READING — A pastor in a fundamentalist Christian sect that rejects doctors and drugs has been charged in the death of a child — his own granddaughter — from medical neglect. The novel prosecution is raising hopes among some advocates that it might spur change in a church that has resisted it.
Faith Tabernacle Congregation has long told adherents to place their trust in God alone for healing. As a result, dozens of children, mostly in Pennsylvania, have died of preventable and treatable illnesses. Church members reject modern medicine as a bedrock tenet of their faith, even as some have faced manslaughter charges in child deaths dating back 35 years.
Until now, though, no leader in the sect has ever faced charges.
“It could be a new tool to save the lives of these children,” said Rita Swan, one of the nation’s top experts on faith-based medical neglect. She leads the group Children’s Healthcare is a Legal Duty, which works to eliminate religious exemptions in state laws requiring parents to provide appropriate medical care.
With a routine course of antibiotics, 2-year-old Ella Foster would have almost certainly beaten the pneumonia that took her life in November. But her parents refused medical care, and she succumbed shortly after they asked the Rev. Rowland Foster to anoint her.

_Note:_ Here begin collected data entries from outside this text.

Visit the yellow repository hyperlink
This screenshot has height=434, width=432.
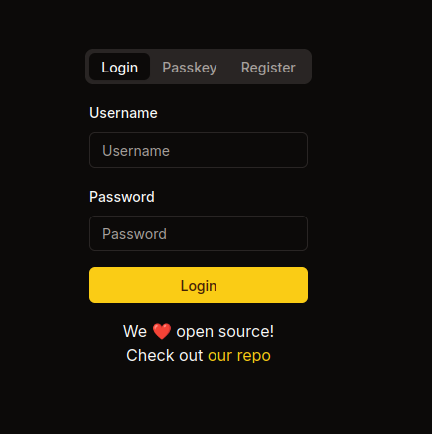239,356
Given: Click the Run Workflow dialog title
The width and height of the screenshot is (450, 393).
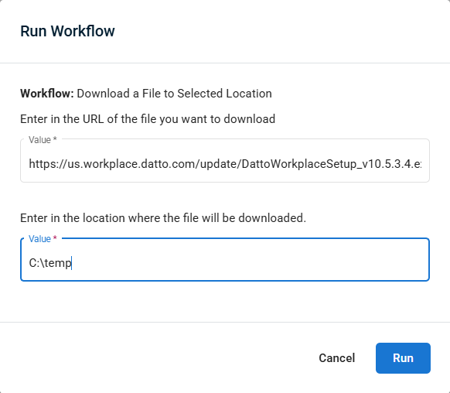Looking at the screenshot, I should click(x=67, y=31).
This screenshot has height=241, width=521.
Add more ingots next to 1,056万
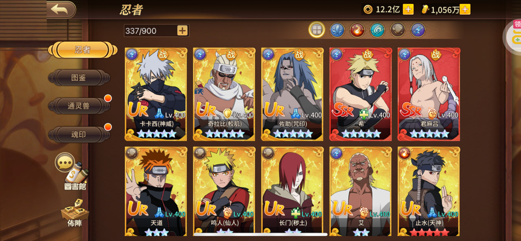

Foster, 72, pastor of a Faith Tabernacle Congregation church district, was charged with a felony this month under a state law requiring clergy members, teachers and other “mandated reporters” to turn the names of suspected child abusers over to authorities for investigation. The law makes no exception for clergy who happen to be related to the abused child, as Foster was to Ella.
Most states have similar laws that require clergy to report abuse.
“He was well aware of the fact that this child was in need of medical treatment and he never reported it, nor do I believe that he ever had the intention to report it,” said Berks County District Attorney John Adams, whose office is prosecuting Foster.
Cathleen Palm, of the Pennsylvania-based Center for Children’s Justice, said she hopes the prosecution, at a minimum, will spur action in the Legislature to protect children whose parents don’t seek necessary medical care based on religion.
“What the district attorney has done is clearly pivotal,” she said.
Neither the Rev. Foster nor his attorney returned calls for comment. Foster is due in court next month for a preliminary hearing that will likely attract a heavy presence of church members.
Ella’s parents, Jonathan and Grace Foster, were charged earlier with involuntary manslaughter and await trial. Police have said Jonathan Foster attributed Ella’s death to “God’s will.”